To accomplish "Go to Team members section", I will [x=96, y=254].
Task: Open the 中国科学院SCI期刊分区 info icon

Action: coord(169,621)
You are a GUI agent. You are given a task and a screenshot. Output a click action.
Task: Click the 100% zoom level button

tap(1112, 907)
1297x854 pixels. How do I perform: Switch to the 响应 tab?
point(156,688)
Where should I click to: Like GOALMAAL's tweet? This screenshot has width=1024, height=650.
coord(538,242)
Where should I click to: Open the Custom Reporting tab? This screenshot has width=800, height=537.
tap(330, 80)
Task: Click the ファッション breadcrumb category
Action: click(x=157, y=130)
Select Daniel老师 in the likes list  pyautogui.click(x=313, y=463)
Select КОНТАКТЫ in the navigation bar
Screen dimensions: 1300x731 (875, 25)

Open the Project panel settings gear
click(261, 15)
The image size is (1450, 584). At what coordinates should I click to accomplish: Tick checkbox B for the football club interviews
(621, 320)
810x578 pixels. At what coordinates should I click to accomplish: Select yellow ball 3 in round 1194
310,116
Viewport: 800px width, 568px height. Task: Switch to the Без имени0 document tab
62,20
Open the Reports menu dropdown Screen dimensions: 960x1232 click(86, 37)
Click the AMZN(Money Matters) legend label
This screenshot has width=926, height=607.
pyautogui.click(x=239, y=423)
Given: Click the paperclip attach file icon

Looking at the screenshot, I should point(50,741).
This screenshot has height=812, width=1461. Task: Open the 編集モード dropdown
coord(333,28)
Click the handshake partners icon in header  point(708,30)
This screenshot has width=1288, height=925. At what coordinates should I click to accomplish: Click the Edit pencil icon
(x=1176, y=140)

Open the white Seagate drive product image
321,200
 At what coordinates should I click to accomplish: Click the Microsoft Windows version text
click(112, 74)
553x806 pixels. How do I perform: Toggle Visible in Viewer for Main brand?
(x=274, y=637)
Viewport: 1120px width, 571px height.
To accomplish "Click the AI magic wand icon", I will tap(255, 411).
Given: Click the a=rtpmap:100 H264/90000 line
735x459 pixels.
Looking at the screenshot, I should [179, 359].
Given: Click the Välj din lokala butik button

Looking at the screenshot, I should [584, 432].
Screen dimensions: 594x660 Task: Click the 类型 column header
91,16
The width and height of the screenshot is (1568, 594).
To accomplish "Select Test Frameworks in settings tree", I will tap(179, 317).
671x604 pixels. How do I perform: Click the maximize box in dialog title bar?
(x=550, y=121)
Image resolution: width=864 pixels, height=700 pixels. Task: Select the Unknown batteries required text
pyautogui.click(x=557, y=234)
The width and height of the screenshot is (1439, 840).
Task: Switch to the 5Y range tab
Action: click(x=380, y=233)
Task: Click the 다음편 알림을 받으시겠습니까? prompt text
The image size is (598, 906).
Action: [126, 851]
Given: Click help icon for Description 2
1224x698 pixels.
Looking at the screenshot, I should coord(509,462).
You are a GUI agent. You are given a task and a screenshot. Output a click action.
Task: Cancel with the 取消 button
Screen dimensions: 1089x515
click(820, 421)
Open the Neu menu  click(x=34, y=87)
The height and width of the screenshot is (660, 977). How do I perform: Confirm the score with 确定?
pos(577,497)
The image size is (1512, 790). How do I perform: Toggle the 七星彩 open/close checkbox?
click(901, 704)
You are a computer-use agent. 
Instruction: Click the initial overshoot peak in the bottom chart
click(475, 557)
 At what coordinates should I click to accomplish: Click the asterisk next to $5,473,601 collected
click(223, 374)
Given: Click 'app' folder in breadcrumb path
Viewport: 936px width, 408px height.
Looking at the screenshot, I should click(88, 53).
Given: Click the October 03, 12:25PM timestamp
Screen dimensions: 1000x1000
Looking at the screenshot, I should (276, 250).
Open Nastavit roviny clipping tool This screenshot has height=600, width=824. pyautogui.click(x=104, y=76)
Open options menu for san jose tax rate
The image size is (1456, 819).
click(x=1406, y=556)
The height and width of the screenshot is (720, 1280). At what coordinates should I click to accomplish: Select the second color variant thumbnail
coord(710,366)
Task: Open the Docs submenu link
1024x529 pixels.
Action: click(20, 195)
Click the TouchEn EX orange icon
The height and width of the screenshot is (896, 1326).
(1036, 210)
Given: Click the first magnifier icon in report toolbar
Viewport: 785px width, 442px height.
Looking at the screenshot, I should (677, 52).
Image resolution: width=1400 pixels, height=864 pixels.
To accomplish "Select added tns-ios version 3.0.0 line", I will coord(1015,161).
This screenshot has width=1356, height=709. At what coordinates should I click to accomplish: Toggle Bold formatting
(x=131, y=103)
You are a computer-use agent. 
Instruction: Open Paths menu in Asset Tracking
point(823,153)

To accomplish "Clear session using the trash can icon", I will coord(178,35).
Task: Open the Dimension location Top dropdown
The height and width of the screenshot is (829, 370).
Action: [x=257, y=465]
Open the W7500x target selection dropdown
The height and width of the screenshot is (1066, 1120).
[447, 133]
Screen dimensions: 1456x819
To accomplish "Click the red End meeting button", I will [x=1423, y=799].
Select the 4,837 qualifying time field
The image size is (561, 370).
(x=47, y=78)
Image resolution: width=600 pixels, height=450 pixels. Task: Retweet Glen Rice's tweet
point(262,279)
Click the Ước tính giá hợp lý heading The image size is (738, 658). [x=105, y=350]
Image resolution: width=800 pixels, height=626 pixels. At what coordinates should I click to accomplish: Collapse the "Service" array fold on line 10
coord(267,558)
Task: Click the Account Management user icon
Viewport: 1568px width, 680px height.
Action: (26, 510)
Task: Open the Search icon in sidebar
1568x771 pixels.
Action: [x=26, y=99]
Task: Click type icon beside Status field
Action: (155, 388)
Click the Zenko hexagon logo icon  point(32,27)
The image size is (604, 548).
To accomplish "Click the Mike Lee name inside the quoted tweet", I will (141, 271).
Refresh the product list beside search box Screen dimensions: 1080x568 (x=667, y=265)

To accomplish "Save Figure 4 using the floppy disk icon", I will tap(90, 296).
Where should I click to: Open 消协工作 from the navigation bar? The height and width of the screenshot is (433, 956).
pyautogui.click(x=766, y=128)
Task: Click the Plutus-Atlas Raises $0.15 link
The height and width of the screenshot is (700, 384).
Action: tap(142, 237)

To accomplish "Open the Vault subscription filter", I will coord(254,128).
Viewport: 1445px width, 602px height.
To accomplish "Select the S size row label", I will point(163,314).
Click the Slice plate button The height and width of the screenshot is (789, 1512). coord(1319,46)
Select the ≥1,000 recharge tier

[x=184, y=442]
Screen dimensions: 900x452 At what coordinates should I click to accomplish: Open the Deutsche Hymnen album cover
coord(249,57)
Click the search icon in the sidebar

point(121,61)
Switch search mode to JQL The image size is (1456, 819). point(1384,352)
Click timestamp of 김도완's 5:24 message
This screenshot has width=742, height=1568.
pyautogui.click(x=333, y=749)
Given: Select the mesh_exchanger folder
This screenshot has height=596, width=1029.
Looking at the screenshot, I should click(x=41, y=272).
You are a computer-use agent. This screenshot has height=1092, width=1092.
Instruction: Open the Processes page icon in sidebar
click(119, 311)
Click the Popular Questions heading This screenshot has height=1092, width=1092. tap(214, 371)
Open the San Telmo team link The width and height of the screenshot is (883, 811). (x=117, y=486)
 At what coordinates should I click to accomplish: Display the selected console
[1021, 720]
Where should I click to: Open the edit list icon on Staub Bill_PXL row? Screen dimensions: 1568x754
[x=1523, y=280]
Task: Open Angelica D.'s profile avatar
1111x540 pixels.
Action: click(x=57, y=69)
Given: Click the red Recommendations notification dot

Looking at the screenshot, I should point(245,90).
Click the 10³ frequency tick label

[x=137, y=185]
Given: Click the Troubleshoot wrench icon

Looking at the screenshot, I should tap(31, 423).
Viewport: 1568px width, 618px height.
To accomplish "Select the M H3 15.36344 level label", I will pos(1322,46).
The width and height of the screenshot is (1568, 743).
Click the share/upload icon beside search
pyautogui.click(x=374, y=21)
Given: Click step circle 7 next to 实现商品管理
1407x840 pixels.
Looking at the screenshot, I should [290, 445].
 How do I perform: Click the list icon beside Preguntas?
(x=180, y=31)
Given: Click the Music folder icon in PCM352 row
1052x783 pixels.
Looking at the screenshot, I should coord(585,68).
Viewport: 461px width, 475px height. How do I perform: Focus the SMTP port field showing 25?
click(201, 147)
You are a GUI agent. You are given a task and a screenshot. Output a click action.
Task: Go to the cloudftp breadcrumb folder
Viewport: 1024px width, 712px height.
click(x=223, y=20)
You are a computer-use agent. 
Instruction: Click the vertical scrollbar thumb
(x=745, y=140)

= = = =

Exercise:
Copy out, unchanged, the lines of the records from the line containing "Where should I click to: Open the edit" through the end of the records, including both of those ends.

Answer:
Where should I click to: Open the edit list icon on Staub Bill_PXL row? Screen dimensions: 1568x754
[x=1523, y=280]
Task: Open Angelica D.'s profile avatar
1111x540 pixels.
Action: click(x=57, y=69)
Given: Click the red Recommendations notification dot

Looking at the screenshot, I should point(245,90).
Click the 10³ frequency tick label

[x=137, y=185]
Given: Click the Troubleshoot wrench icon

Looking at the screenshot, I should tap(31, 423).
Viewport: 1568px width, 618px height.
To accomplish "Select the M H3 15.36344 level label", I will pos(1322,46).
The width and height of the screenshot is (1568, 743).
Click the share/upload icon beside search
pyautogui.click(x=374, y=21)
Given: Click step circle 7 next to 实现商品管理
1407x840 pixels.
Looking at the screenshot, I should [290, 445].
 How do I perform: Click the list icon beside Preguntas?
(x=180, y=31)
Given: Click the Music folder icon in PCM352 row
1052x783 pixels.
Looking at the screenshot, I should coord(585,68).
Viewport: 461px width, 475px height. How do I perform: Focus the SMTP port field showing 25?
click(201, 147)
You are a GUI agent. You are given a task and a screenshot. Output a click action.
Task: Go to the cloudftp breadcrumb folder
Viewport: 1024px width, 712px height.
click(x=223, y=20)
You are a computer-use agent. 
Instruction: Click the vertical scrollbar thumb
(x=745, y=140)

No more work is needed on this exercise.